Somalie : l'ONU appelle à assister le pays frappé par la violence et la sécheresse

Somalie : l'ONU appelle à assister le pays frappé par la violence et la sécheresse

Un soldat de la paix de l'Union africaine surveillant un quartier de Mogadiscio.
Malgré les progrès accomplis par le Gouvernement fédéral de transition somalien, le pays a besoin « de toute urgence d'une aide supplémentaire de ses partenaires internationaux », déclare le Secrétaire général de l'ONU, Ban Ki-moon, dans son dernier rapport sur la Somalie, en proie à la violence et à une sécheresse sans précédent.

La Somalie est « confrontée à un niveau de violence, à des aléas climatiques et à une insécurité qui ébranleraient jusqu'aux pays les plus stables », écrit Ban Ki-moon dans ce rapport publié mercredi.

« La Mission de l'Union africaine en Somalie (AMISOM) et le Gouvernement fédéral de transition ont obtenu quelques bons résultats mais ils ont besoin d'appuis renforcés. La communauté internationale doit tenir sa part d'engagements. Le Gouvernement de transition a besoin de toute urgence d'une assistance pour stabiliser, relever et reconstruire Mogadiscio », ajoute-t-il.

« Si nous accentuons les gains militaires, apportons une aide humanitaire et obtenons des progrès politiques, nous pouvons mettre la Somalie sur la voie de la stabilité et de la paix.

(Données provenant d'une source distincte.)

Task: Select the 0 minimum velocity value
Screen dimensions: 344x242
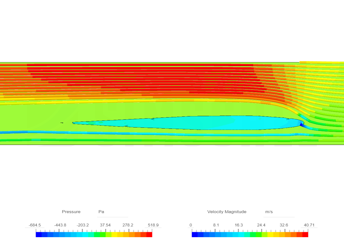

Si nous échouons dans cette tâche, nous risquons de nous retrouver face à une crise humanitaire de plus en plus dramatique, à des conditions de sécurité dégradées et à une aggravation des menaces contre la paix et la stabilité régionales », prévient le Chef de l'ONU.

Il plaide aussi pour l'accélération du déploiement de contingents supplémentaires destinés à renforcer l'AMISOM. Avec une mission plus forte, Ban Ki-moon estime que le Gouvernement fédéral de transition pourra gagner des territoires, en conserver le contrôle et commencer à mettre en place des services publics pour les Somaliens.

« De trop nombreux civils ont été pris dans des échanges de tirs, car la plupart des combats ont eu lieu dans des centres urbains. J'appelle toutes les parties à assurer la protection des civils, à respecter les principes humanitaires et à garantir l'accès sans restriction aux personnes ayant besoin d'aide. Je condamne les agissements des milices Al-Shabaab, qui utilisent délibérément des civils comme boucliers humains et lancent des attaques depuis des zones habitées », indique le Secrétaire général ajoutant que l'AMISOM devrait disposer des ressources nécessaires pour augmenter ses capacités.

Sur le plan politique, Ban Ki-moon déplore les querelles actuelles au sein des institutions fédérales de transition sur l'extension de la période de transition. Il estime que cette prorogation du statut de transition retarderait encore la mise en place « des services de base, du relèvement et de la reconstruction » du pays.

Le Chef de l'ONU appelle les institutions fédérales de transition « à œuvrer de concert pour lancer un processus propre à encourager la réconciliation nationale et qui soit crédible, consensuel et accepté par la majorité des Somaliens ».

Enfin, le Secrétaire général rappelle que la sécheresse qui frappe la Somalie est « préoccupante ». « La poursuite des hostilités ne fait qu'aggraver la situation. Les habitants n'ont souvent d'autre choix que de quitter leur ville ou leur village pour échapper à la famine et à la mort. L'appel humanitaire de cette année pour la Somalie demande 529 millions de dollars pour répondre aux besoins urgents. En avril 2011, un quart seulement de cette somme avait été réuni », explique Ban Ki-moon.